La Corte Suprema creó un protocolo médico que podría facilitar la prisión domiciliaria de represores
La Corte Suprema de Justicia de la Nación aprobó la creación de un protocolo médico para evaluar las condiciones de salud de las personas detenidas y determinar si pueden recibir tratamiento dentro de los establecimientos penitenciarios. La medida podría tener impacto en los pedidos de prisión domiciliaria de represores condenados o investigados por delitos de lesa humanidad.
A través de la Acordada 21/2026, firmada por los jueces Horacio Rosatti, Carlos Rosenkrantz y Ricardo Lorenzetti, el máximo tribunal encomendó al Cuerpo Médico Forense la elaboración de un “Protocolo médico sobre el estado de salud de los internos penitenciarios y las posibilidades de su tratamiento en el establecimiento en el que se encuentran alojados”.
El objetivo, según establece la resolución, es “sistematizar los criterios” y proporcionar a los jueces “mejores elementos de juicio” al momento de resolver si corresponde otorgar una prisión domiciliaria por razones de salud.
La medida no dispone por sí misma el beneficio para ningún detenido en particular, pero establece nuevos criterios para las evaluaciones médicas que pueden ser consideradas por los magistrados al analizar este tipo de pedidos.
Qué deberá evaluar el protocolo
De acuerdo con la acordada, el protocolo deberá contemplar un examen médico general de cada persona detenida, además de una evaluación de las condiciones concretas en las que cumple su detención.
También deberá determinarse cuáles son las posibilidades de tratamiento disponibles dentro del establecimiento penitenciario en el que se encuentra alojado cada interno.
De esta manera, los informes médicos deberán aportar elementos tanto sobre el estado de salud de la persona como sobre la capacidad del sistema penitenciario para garantizar el tratamiento que necesita.
La Corte fundamentó la decisión, entre otros argumentos, en lo establecido por la Constitución Nacional respecto de las condiciones de las cárceles. En particular, recordó que la Carta Magna establece que “las cárceles de la Nación serán sanas y limpias, para seguridad y no para castigo de los reos detenidos en ellas”.
Cuántos represores están detenidos
La decisión adquiere particular relevancia en las causas por crímenes de lesa humanidad cometidos durante la última dictadura militar.

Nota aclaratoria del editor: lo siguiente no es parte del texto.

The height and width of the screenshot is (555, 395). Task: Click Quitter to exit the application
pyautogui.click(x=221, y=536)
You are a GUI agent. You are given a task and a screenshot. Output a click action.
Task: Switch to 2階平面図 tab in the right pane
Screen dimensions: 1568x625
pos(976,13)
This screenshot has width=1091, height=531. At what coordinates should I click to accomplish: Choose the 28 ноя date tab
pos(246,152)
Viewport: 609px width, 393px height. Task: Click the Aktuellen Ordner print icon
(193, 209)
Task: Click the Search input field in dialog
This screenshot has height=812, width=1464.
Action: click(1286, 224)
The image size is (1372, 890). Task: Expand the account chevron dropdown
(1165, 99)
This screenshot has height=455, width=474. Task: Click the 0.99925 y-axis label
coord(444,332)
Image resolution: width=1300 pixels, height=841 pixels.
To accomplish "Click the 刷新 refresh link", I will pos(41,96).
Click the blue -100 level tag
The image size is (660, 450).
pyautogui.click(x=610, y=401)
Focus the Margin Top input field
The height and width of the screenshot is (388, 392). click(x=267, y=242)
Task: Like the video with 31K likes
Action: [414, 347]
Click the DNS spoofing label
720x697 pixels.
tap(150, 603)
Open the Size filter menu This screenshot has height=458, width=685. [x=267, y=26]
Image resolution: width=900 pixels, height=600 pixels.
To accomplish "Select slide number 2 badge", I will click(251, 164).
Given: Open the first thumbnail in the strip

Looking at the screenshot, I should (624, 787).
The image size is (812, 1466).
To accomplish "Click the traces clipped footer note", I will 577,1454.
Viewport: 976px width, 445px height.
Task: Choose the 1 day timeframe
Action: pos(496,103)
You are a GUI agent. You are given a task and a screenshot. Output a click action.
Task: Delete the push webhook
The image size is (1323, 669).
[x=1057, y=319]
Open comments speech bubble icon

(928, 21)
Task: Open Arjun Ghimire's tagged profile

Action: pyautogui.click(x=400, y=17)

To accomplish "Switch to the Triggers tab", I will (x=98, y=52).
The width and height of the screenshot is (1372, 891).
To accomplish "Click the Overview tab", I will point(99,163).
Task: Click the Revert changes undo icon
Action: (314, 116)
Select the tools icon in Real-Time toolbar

Según datos de la Procuraduría de Crímenes contra la Humanidad, actualmente hay 519 personas investigadas en causas por delitos de lesa humanidad que se encuentran detenidas.
De ese total, 440 cumplen arresto domiciliario, mientras que 18 permanecen alojadas en establecimientos del Servicio Penitenciario y otras 61 se encuentran en la Unidad Penitenciaria N° 34 de Campo de Mayo.
Entre los represores que continúan detenidos en establecimientos penitenciarios se encuentran Alfredo Astiz, conocido como “el Ángel de la Muerte”; Jorge Eduardo “El Tigre” Acosta y Christian Federico von Wernich, entre otros.
La elaboración del nuevo protocolo abre así una nueva instancia para la evaluación de las condiciones de salud de las personas privadas de su libertad. En los casos de represores detenidos por delitos de lesa humanidad, esos informes podrían ser utilizados como elemento de análisis ante eventuales pedidos de prisión domiciliaria.
La decisión de conceder o rechazar esos beneficios, de todos modos, continuará correspondiendo a los jueces que intervengan en cada caso, a partir de las circunstancias particulares de cada detenido.